◆ Try it
For the entries below, print exactly the lines between the line holding "Screen dimensions: 691x979" and the line holding "Given: Select the N-FM demodulation mode", inclusive, and nothing else.
═════ Data extract ═════
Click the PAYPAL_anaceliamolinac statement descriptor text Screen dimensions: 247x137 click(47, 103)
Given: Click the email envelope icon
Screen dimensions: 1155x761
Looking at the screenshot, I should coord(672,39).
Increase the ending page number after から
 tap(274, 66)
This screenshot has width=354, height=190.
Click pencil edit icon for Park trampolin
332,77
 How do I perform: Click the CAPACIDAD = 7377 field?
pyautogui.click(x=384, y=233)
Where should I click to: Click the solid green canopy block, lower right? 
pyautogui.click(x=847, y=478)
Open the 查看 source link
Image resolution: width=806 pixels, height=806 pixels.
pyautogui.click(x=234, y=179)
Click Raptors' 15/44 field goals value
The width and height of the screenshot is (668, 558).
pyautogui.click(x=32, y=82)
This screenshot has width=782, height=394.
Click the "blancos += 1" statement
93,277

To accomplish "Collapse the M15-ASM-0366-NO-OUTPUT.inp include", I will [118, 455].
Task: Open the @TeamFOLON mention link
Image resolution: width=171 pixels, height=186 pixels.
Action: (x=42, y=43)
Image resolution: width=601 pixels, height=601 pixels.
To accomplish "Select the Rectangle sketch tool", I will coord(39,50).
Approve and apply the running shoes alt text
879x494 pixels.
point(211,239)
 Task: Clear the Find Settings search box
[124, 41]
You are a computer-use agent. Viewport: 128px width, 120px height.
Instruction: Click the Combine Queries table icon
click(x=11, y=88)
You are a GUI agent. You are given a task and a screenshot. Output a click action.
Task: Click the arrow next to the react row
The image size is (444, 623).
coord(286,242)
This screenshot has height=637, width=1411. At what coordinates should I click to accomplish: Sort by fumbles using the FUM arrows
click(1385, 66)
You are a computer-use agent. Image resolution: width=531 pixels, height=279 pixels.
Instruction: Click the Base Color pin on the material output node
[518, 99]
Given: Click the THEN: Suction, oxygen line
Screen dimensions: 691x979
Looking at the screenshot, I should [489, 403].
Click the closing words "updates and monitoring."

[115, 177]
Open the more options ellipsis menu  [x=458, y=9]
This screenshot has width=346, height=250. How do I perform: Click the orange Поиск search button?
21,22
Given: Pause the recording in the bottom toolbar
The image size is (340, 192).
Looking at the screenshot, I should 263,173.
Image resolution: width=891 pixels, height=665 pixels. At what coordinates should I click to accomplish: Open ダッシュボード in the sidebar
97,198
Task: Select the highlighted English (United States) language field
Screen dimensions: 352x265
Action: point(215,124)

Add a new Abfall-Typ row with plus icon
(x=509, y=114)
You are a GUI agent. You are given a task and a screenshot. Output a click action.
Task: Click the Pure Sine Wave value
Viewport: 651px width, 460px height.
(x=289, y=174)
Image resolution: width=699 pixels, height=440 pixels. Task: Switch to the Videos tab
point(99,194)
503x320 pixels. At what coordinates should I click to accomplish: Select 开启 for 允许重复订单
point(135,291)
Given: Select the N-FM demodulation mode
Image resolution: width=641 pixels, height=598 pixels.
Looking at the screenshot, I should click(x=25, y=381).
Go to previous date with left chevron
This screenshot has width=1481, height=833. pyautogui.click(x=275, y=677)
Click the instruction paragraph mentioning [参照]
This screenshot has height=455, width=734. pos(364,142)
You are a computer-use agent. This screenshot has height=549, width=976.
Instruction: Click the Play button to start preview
═════
◆ Output for this exercise
Screen dimensions: 691x979
Looking at the screenshot, I should [489, 403].
Click the closing words "updates and monitoring."

[115, 177]
Open the more options ellipsis menu  [x=458, y=9]
This screenshot has width=346, height=250. How do I perform: Click the orange Поиск search button?
21,22
Given: Pause the recording in the bottom toolbar
The image size is (340, 192).
Looking at the screenshot, I should 263,173.
Image resolution: width=891 pixels, height=665 pixels. At what coordinates should I click to accomplish: Open ダッシュボード in the sidebar
97,198
Task: Select the highlighted English (United States) language field
Screen dimensions: 352x265
Action: point(215,124)

Add a new Abfall-Typ row with plus icon
(x=509, y=114)
You are a GUI agent. You are given a task and a screenshot. Output a click action.
Task: Click the Pure Sine Wave value
Viewport: 651px width, 460px height.
(x=289, y=174)
Image resolution: width=699 pixels, height=440 pixels. Task: Switch to the Videos tab
point(99,194)
503x320 pixels. At what coordinates should I click to accomplish: Select 开启 for 允许重复订单
point(135,291)
Given: Select the N-FM demodulation mode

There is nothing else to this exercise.